Dr Wong spun around at the sound.
I tried a smile for the doctor, but it came out like the rest of them. She didn’t notice. Her stunned face settled on Vicki. For a moment, she was frozen in the form of a goldfish, with lips parted and eyes bulging.
Then, she spoke in a husky voice; “I’m sorry, Victoria. I did all that I could.”
I frowned and looked at Vicki.
Her slack features betrayed nothing, so I turned my attention on the capsule. A ripple of tension came from the woman beside me, frozen in the doorway. The loudness of the sudden silence pressed down on us.

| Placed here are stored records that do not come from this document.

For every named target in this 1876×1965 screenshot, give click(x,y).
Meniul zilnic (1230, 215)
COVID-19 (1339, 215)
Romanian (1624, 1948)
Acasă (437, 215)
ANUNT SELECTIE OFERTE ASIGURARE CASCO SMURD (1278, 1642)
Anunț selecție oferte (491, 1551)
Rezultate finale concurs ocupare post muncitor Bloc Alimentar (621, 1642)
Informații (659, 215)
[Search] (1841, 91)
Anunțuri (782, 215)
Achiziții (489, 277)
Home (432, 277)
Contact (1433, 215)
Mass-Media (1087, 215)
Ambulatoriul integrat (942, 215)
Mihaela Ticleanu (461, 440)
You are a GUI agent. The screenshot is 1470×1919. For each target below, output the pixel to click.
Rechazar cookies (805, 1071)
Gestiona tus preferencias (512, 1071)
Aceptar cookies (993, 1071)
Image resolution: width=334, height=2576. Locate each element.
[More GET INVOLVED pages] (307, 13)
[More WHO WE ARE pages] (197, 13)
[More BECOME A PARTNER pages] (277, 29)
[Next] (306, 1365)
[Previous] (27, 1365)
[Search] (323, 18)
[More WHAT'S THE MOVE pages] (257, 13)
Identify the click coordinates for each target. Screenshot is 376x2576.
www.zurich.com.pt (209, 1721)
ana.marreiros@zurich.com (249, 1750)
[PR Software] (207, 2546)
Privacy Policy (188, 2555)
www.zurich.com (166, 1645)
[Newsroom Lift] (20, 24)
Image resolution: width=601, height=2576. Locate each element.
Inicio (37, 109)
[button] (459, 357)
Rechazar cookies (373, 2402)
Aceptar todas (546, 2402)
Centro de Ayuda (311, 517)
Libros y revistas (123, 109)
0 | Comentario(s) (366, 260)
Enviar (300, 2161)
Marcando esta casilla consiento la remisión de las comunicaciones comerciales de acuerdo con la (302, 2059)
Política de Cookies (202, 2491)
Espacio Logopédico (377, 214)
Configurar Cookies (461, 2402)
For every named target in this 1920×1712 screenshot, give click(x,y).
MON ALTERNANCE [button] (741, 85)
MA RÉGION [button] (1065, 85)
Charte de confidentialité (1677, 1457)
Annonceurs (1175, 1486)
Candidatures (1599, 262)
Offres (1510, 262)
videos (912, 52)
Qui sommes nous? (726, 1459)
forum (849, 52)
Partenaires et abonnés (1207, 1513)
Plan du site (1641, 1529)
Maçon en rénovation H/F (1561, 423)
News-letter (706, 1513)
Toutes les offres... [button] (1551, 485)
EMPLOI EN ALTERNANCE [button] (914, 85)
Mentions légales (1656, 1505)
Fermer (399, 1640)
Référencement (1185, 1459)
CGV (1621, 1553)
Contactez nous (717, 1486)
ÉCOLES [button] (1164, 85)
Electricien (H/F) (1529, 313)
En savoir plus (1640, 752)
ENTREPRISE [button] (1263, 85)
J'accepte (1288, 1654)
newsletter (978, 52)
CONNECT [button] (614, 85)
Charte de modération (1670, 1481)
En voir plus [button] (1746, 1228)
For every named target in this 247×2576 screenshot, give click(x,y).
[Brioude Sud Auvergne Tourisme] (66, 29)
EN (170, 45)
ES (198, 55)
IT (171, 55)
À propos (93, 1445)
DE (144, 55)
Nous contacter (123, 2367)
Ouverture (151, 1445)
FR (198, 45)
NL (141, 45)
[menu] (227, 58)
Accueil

There were no sounds. No beeps of the heart monitor, no heavy wheezes from the oxygen mask. The capsule was as still as the body in it.
I reached for Vicki, but I was too late.
The silence shattered.
Her scream curdled the air around us; she collapsed to the floor. I shut my eyes at the wretched sound for a moment. But the scream never stopped.
All I could do was kneel behind her and hold her shoulders.
They’re not necromancers—and Mac’s already dead.
*
When I think back on that day, it’s not Mac’s motionless body in a capsule that glues itself to my brain, or the silence that came before the break. It’s Vicki’s scream.
I’ve only ever heard that scream once before. Mine. Even now, it brings me back to the farmhouse when I’d thought I’d lost Cleo to savage packs of rotters.
So in that doorway, I knelt behind Vicki and held her. When Mason tried to pick her up off the floor, I warned him away with my lethal glare.
The doorway embraced us both for so long that my kneecaps squeaked for a whole day after and my spine ached from top to bottom.
But I stayed to hold her until her screams withered into sobs. And I stayed long after.
Dr Wong gave her some pills. Probably like the ones she gave me. And when Vicki was ready, Mason helped us back to the room where I spent the night with her.
We ignored the knocks on the door all day and night.